■ DIRECTIONS FOR THIS TASK: Which lines in the records below include the word "language"? Report each of them in full.

[Stored data]
★ ★ ★ ★ ★ ★ ★

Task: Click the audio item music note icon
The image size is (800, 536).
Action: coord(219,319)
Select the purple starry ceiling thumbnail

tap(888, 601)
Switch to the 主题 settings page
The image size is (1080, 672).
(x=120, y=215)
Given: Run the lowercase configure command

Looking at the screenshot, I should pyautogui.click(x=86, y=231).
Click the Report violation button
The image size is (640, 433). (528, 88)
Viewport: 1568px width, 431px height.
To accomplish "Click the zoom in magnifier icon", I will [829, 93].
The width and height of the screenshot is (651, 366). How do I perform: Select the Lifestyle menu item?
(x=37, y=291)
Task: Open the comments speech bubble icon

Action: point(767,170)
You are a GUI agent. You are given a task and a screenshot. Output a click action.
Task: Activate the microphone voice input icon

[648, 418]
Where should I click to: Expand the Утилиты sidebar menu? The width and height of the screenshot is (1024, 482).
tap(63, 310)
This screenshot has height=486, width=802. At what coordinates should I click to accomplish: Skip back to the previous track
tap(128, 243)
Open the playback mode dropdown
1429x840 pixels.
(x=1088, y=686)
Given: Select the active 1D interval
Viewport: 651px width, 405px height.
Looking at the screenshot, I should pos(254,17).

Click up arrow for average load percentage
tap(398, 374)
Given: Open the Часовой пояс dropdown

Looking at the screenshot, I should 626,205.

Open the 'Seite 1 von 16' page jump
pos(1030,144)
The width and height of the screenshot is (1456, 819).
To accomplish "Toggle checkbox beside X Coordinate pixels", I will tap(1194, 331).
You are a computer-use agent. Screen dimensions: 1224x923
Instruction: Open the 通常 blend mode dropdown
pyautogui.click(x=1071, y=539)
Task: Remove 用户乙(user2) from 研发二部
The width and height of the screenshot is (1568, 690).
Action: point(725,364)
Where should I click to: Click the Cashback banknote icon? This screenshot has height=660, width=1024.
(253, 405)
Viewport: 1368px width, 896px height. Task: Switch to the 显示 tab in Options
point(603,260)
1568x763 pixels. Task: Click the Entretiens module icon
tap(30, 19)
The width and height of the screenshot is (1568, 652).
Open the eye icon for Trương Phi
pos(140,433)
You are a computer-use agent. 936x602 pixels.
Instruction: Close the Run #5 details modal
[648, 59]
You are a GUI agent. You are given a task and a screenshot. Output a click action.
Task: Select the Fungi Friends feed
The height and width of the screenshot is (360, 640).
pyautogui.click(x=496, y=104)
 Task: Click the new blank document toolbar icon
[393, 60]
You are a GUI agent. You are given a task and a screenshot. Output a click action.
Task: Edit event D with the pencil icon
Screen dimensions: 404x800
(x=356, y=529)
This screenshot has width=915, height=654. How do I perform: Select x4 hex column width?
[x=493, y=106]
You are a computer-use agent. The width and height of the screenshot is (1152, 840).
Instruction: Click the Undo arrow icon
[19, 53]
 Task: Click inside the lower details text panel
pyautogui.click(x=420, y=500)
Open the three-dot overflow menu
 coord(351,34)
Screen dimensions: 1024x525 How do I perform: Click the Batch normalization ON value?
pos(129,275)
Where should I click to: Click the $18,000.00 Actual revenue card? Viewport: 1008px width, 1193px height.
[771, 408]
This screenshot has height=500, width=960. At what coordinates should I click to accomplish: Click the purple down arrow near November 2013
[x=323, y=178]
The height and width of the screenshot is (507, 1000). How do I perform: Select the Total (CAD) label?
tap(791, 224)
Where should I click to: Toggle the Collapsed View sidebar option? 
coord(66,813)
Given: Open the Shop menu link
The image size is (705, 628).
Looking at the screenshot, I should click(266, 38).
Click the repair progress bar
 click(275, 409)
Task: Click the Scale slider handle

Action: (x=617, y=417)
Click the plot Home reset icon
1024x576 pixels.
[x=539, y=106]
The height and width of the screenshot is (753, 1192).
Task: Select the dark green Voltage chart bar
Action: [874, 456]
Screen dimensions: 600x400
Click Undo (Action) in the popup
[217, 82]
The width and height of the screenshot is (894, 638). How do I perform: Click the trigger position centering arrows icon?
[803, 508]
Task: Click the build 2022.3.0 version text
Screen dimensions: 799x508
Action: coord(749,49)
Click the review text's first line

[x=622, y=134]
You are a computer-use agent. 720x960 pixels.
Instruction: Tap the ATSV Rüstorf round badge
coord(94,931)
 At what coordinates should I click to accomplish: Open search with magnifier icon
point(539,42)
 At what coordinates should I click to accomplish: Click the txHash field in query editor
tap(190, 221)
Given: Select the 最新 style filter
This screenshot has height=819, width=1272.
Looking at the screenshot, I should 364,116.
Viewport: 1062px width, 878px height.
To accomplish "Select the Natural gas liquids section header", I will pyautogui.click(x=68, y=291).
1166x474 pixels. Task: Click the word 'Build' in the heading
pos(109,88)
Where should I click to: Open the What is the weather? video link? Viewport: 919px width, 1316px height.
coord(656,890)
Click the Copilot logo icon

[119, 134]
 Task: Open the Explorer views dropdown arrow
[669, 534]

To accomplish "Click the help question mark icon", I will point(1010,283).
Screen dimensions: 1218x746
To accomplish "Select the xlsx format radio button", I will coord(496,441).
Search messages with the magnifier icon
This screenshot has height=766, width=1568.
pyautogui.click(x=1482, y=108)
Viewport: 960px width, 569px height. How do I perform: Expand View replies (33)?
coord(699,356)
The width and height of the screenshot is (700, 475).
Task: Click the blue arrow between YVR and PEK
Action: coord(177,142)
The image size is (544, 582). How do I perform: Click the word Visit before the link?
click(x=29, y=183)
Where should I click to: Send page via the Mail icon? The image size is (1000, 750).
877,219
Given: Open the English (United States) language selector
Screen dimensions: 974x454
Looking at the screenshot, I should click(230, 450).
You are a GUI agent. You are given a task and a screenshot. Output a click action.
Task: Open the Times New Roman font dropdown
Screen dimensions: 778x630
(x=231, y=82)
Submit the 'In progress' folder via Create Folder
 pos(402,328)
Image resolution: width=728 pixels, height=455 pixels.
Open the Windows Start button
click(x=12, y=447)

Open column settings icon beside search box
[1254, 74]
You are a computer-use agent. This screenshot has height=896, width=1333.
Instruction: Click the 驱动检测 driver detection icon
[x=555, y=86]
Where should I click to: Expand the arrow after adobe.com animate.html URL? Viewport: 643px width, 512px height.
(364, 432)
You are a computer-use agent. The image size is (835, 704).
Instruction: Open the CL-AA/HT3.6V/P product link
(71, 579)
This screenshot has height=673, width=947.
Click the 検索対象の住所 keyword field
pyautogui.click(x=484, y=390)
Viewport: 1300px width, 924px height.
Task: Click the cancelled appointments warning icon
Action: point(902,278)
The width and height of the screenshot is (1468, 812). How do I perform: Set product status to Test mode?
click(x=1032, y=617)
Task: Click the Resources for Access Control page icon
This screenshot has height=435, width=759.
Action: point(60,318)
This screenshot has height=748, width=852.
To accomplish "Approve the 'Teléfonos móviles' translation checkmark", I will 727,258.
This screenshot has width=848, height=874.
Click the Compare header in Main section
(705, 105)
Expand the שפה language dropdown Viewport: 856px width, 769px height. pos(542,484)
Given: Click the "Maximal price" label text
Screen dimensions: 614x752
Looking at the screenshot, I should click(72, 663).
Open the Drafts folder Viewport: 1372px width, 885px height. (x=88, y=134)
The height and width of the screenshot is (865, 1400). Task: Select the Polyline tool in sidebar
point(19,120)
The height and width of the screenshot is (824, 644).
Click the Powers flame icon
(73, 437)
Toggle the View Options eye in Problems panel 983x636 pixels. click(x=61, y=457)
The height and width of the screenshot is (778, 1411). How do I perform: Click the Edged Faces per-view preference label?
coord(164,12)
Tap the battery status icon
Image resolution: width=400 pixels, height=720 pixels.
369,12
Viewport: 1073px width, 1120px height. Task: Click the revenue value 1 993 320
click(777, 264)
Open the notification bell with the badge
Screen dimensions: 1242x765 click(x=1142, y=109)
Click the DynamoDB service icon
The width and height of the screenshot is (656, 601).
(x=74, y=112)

★ ★ ★ ★ ★ ★ ★

■ ANSWER BOX:
Given: Open the English (United States) language selector
Expand the שפה language dropdown Viewport: 856px width, 769px height. pos(542,484)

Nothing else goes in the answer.